Fresh data point for
@BKVP, not sure if he subscribes to the Fairbanks newspaper, troubling article this morning.
I have a fresh combustor with maybe a half dozen burns on it.
I am sitting on eight cords for this season, pretty evenly distributed between 11-15% MC, I am calling it 13% average, with confidence.
I have some practice on regulated cold starts.
1941 Kindling ignition .
1945 First puff out of the stack at 50% opacity (not certified), closed loading door to cracked open.
1946 plume at 50% opacity, closed the loading door, fuel 50% charred, stack temp 200dF, probe at Inactive, first letter i.

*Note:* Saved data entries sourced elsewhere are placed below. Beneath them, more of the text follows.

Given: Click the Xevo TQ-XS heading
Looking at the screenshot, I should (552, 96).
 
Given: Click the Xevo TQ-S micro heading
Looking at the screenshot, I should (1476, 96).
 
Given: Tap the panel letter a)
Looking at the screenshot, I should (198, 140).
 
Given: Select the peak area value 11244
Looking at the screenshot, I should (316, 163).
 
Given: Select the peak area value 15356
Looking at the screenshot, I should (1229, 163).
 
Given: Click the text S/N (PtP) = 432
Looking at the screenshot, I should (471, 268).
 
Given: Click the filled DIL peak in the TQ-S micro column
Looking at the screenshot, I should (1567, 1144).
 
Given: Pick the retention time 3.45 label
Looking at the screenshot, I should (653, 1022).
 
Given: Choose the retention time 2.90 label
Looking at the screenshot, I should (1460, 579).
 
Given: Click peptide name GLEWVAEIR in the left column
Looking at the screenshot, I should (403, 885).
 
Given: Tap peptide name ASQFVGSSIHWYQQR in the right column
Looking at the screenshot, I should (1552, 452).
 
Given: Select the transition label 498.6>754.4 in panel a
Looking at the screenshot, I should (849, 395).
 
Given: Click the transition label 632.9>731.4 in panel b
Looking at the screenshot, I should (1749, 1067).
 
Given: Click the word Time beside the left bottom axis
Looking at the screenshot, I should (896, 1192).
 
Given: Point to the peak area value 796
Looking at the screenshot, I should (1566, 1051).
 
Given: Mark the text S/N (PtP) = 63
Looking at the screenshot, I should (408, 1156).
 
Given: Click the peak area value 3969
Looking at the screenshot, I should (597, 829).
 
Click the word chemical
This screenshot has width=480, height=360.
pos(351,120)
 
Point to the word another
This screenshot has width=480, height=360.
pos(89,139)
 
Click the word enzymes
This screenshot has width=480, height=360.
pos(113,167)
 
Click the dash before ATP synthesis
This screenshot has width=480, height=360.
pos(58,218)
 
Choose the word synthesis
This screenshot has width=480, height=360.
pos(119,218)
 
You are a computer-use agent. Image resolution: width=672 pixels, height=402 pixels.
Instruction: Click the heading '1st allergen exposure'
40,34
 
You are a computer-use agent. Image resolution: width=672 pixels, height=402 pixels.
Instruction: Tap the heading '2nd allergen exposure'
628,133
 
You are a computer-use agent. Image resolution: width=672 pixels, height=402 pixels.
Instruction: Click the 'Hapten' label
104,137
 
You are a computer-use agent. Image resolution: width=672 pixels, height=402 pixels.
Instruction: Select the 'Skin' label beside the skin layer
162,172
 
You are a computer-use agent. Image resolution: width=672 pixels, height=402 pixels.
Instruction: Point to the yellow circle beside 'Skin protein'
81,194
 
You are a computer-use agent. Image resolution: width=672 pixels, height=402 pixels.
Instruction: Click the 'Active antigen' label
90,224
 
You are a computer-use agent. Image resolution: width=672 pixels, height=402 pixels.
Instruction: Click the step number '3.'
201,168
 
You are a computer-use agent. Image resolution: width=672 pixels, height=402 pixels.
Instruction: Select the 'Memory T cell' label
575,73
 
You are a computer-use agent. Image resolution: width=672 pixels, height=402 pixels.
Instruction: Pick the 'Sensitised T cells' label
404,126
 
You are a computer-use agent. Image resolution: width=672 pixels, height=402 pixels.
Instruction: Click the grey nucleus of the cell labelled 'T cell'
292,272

1950 iNactive, door cracked
1953 door closed, 80% char, 400 dF flue, inaCtive, attached plume at 50% or greater
1959 inacTive, 100% char, flue gas 400dF, 50% or greater opacity attached
2000 inactIve, engaged, prompt glowing cat, 450 dF flue gas
2001 clean plume
16 minute cold start to the inspector on the street. Once my new combustor settles in I think another 3-5 minutes to clean plume on cold starts is reasonable and unavoidable I wouldn't want to describe myself has a has been drip under pressure, (ex-spurt), but getting a 20 minute cold start with fuel at 20% MC and less than three years of practice is not within the realm of likelihood for the general population.